Crônica da Cidade

Obra-prima de Machado

Severino Francisco
postado em 26/07/2021 19:56

Machado de Assis, o nosso bruxo de Cosme Velho, sempre teve fascínio pelo tema da loucura. Com o seu olhar acurado, na demência de alguns personagens, ele vislumbrava, algumas vezes, a estultice de toda a sociedade. Esse é o caso de O alienista, Memórias póstumas de Brás Cubas e Quincas Borba.

Nada mais atual do que o emplastro Brás Cubas, obsessão do personagem Quincas Borba e do próprio Brás Cubas. Basta substituir o emplastro Brás Cubas pela cloroquina, que estaremos no Brasil em transe da loucura institucionalizada na gestão da pandemia do novo coronavírus.

_Amostra de dados:_

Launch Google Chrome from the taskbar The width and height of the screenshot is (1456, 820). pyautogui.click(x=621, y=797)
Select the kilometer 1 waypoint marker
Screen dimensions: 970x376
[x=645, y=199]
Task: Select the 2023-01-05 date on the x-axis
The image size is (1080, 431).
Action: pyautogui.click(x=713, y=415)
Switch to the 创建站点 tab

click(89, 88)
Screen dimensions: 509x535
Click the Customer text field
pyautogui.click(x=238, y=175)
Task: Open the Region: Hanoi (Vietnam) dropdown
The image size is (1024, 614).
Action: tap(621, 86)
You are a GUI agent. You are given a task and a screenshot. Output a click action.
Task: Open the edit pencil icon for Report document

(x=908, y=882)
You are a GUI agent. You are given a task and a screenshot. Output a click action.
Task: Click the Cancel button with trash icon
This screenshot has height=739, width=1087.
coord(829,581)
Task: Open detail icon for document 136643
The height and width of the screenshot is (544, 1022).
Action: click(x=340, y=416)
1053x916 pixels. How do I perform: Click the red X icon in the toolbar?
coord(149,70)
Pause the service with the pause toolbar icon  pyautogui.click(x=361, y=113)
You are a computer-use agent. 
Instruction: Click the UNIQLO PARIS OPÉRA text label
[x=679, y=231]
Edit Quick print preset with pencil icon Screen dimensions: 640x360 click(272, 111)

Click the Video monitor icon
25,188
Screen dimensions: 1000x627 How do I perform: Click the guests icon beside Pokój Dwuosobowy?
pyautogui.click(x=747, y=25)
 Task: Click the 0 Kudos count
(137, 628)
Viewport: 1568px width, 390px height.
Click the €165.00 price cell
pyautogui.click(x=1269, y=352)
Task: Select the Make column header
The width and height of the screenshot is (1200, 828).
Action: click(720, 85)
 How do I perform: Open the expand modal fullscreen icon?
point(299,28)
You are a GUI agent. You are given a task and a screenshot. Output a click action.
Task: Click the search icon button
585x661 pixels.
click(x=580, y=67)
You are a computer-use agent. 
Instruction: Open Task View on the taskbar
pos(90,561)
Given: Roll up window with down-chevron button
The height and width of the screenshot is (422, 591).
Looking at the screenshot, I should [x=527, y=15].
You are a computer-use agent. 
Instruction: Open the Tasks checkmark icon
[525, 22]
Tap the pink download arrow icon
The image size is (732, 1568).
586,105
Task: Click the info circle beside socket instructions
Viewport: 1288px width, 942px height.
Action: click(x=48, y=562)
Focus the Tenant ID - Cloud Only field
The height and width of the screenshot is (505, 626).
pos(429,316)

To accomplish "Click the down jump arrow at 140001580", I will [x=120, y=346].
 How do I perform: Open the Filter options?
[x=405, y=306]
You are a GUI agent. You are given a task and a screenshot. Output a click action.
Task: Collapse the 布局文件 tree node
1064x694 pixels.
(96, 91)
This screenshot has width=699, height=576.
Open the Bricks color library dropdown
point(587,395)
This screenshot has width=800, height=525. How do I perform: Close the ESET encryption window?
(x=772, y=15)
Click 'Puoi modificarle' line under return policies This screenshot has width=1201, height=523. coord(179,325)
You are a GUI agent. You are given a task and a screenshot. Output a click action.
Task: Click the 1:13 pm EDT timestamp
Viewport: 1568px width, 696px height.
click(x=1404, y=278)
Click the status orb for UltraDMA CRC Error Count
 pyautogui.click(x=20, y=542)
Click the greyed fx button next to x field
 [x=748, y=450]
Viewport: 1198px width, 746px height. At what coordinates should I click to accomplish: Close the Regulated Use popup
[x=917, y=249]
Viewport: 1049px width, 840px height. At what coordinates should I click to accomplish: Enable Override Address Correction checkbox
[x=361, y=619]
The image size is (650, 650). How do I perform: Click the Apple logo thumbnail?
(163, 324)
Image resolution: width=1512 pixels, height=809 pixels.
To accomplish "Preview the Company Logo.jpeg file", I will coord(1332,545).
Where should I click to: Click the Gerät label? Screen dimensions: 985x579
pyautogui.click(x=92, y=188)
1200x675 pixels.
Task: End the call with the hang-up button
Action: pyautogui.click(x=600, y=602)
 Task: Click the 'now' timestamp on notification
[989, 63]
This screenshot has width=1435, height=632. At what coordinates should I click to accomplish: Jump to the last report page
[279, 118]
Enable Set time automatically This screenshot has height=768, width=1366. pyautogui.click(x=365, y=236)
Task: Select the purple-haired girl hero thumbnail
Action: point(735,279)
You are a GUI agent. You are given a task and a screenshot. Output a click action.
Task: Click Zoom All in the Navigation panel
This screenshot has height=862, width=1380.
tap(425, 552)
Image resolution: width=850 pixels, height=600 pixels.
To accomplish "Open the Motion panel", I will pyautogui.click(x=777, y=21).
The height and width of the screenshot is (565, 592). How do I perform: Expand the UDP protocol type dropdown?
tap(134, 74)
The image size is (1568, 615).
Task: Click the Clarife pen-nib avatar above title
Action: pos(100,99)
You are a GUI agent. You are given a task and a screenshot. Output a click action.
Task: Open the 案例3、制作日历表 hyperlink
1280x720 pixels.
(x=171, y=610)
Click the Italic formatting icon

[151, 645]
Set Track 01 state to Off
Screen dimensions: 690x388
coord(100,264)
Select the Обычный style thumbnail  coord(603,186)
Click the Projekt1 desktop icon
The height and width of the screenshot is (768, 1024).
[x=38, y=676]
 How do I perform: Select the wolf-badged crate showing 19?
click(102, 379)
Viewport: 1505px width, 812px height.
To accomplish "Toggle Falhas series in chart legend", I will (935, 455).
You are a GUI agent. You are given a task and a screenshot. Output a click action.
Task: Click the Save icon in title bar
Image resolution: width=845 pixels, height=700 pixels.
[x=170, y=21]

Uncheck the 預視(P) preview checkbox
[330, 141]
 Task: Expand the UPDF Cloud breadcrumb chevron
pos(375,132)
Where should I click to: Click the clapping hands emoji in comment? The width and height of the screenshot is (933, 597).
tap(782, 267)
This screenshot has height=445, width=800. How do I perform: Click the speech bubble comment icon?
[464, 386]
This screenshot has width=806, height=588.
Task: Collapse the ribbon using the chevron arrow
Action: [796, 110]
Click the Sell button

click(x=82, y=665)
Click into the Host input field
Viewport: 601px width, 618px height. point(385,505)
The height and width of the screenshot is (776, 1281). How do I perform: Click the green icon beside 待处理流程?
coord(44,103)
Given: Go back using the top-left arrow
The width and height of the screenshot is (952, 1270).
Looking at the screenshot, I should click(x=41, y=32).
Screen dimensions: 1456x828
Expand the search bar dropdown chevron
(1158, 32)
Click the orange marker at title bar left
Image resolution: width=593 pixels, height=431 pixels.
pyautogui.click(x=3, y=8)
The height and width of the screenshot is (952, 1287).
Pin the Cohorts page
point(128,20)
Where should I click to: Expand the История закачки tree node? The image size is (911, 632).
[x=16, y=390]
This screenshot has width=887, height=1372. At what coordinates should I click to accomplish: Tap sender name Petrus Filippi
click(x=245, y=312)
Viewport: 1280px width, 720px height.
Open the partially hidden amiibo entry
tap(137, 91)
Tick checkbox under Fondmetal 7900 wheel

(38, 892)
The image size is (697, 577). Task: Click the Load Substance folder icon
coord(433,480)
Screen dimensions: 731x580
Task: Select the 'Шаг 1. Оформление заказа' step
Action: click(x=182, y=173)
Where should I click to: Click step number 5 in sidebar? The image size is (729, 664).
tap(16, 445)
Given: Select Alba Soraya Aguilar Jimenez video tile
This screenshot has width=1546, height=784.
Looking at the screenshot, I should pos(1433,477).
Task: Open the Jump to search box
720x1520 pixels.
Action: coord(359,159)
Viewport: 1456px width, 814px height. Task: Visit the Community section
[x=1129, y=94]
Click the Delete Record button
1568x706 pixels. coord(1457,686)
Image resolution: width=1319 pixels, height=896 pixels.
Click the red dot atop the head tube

_Tarefa:_ Transcreva do texto de estudo o trecho entre "Machado de Assis, o" e "e Quincas Borba.", ambos incluídos.

_Resposta:_
Machado de Assis, o nosso bruxo de Cosme Velho, sempre teve fascínio pelo tema da loucura. Com o seu olhar acurado, na demência de alguns personagens, ele vislumbrava, algumas vezes, a estultice de toda a sociedade. Esse é o caso de O alienista, Memórias póstumas de Brás Cubas e Quincas Borba.